Recorded asserted (a methodology choice whose correctness is unit-proven but whose effectiveness as a quality lever is not yet validated against a real client corpus):

  • Verified now (unit): packages/extraction/test/repair.test.ts passes green — all three repairs, the move-not-drop / promote-not-invent semantics, single-declared-producer ordering, the stub provenance, the mintStubs: false opt-out, and knownExternalIds are covered; run-repair.test.ts drives the full run() with the proven run's offending atoms and proves it completes clean (zero graph errors) with the repairs surfaced; pipeline.test.ts pins the prompt contract and the omitted-decision-field validity. Extraction suite 81 pass / 1 skip (was 62 / 1); okf unchanged at 143.
  • Verified manually, live (one-off — NOT in the offline suite, not reproduced by CI): re-running the SAME Google OKF README through run() on the subscription transport (claude -p, no API key), out to a scratch dir (never knowledge/), completed with failOnGraphErrors: true and zero graph errors across repeated runs; the emitted decision carries faithful context/decision/rationale (and source-grounded consequences) with options_considered/reversibility omitted (the proven run had fabricated both), and the system references its artifact via relates_to, never produces.

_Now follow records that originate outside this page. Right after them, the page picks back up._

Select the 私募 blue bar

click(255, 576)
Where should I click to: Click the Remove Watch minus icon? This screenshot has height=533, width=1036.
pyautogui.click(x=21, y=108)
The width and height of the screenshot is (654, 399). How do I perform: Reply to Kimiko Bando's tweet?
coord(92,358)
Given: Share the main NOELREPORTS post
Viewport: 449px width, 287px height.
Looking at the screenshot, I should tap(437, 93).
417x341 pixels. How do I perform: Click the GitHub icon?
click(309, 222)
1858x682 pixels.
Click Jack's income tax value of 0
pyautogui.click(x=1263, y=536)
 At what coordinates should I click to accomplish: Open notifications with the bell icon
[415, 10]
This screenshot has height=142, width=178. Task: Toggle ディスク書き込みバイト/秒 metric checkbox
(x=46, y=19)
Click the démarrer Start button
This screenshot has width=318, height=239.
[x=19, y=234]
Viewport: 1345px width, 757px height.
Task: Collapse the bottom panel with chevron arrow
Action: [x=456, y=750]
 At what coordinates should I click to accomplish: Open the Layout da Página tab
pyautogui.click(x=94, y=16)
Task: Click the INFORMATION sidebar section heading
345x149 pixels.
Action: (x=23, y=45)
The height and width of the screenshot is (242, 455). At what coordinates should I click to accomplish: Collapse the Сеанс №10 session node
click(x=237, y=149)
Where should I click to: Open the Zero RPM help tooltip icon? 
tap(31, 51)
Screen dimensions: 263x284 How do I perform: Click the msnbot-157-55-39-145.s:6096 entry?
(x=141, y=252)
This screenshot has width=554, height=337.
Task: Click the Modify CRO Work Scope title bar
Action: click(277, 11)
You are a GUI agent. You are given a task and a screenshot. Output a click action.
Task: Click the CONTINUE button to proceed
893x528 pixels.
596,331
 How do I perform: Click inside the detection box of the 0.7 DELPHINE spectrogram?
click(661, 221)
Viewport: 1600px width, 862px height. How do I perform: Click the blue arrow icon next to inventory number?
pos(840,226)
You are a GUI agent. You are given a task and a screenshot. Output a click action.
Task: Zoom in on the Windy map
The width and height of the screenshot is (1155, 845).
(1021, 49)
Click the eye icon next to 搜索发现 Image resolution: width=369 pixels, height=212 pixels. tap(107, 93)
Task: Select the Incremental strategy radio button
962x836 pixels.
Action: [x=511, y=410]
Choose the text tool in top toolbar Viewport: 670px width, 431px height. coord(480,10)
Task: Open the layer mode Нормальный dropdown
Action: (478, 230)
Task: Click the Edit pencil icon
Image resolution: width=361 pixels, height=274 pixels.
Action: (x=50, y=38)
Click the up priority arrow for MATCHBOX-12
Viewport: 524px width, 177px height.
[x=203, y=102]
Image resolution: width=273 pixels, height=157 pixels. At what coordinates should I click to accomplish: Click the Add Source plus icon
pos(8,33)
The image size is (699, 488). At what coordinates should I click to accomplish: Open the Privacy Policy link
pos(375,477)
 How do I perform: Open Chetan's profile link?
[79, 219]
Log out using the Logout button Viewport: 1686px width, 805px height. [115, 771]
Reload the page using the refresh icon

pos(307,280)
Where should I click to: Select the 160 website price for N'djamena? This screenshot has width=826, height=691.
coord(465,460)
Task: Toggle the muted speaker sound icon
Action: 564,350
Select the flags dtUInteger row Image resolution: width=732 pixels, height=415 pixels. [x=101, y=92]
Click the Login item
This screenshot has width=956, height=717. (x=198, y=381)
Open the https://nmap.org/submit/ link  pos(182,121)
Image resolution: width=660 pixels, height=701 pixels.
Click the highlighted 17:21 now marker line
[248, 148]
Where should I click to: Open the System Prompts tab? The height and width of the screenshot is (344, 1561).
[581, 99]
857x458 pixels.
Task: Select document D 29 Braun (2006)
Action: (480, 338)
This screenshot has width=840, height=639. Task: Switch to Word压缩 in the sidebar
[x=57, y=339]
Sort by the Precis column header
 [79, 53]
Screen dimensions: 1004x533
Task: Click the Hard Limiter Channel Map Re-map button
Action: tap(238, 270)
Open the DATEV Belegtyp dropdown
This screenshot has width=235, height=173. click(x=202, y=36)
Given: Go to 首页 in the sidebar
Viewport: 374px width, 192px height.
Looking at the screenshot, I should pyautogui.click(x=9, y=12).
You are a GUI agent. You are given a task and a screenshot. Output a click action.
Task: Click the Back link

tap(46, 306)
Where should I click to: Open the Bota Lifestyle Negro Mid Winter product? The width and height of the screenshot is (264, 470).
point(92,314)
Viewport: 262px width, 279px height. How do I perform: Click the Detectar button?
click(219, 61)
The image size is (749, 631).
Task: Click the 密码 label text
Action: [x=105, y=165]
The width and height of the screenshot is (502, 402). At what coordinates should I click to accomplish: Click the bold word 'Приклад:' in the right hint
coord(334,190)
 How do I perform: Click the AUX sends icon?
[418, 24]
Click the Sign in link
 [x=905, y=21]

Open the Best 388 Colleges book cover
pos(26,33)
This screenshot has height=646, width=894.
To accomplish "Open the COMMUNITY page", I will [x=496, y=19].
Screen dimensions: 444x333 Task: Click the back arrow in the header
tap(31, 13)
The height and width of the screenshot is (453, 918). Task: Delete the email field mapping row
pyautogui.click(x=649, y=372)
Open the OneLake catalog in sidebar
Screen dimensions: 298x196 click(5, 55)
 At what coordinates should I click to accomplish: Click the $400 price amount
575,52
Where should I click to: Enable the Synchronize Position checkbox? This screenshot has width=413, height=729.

  • Promotion gate (asserted → verified): the Live extraction eval harness — what we measure is what extraction optimizes for live harness shows (a) the repair stage lowers graph-integrity errors to zero on the gold corpus without depressing edge-faithfulness (downgrades/promotions land on the right targets) and (b) minted-stub volume stays low enough that stubs don't pollute the graph or churn reconcile. Revisit if stub volume is high (tighten minting / route gaps back to extraction per First full-loop SERVE on a real external client — reconcile divergent extraction runs to one canonical KB on a quality rubric; lexical retrieval sufficient (VectorRetriever seam not yet needed)) or if a downgrade/promotion ever moves a target that was legitimately a different edge.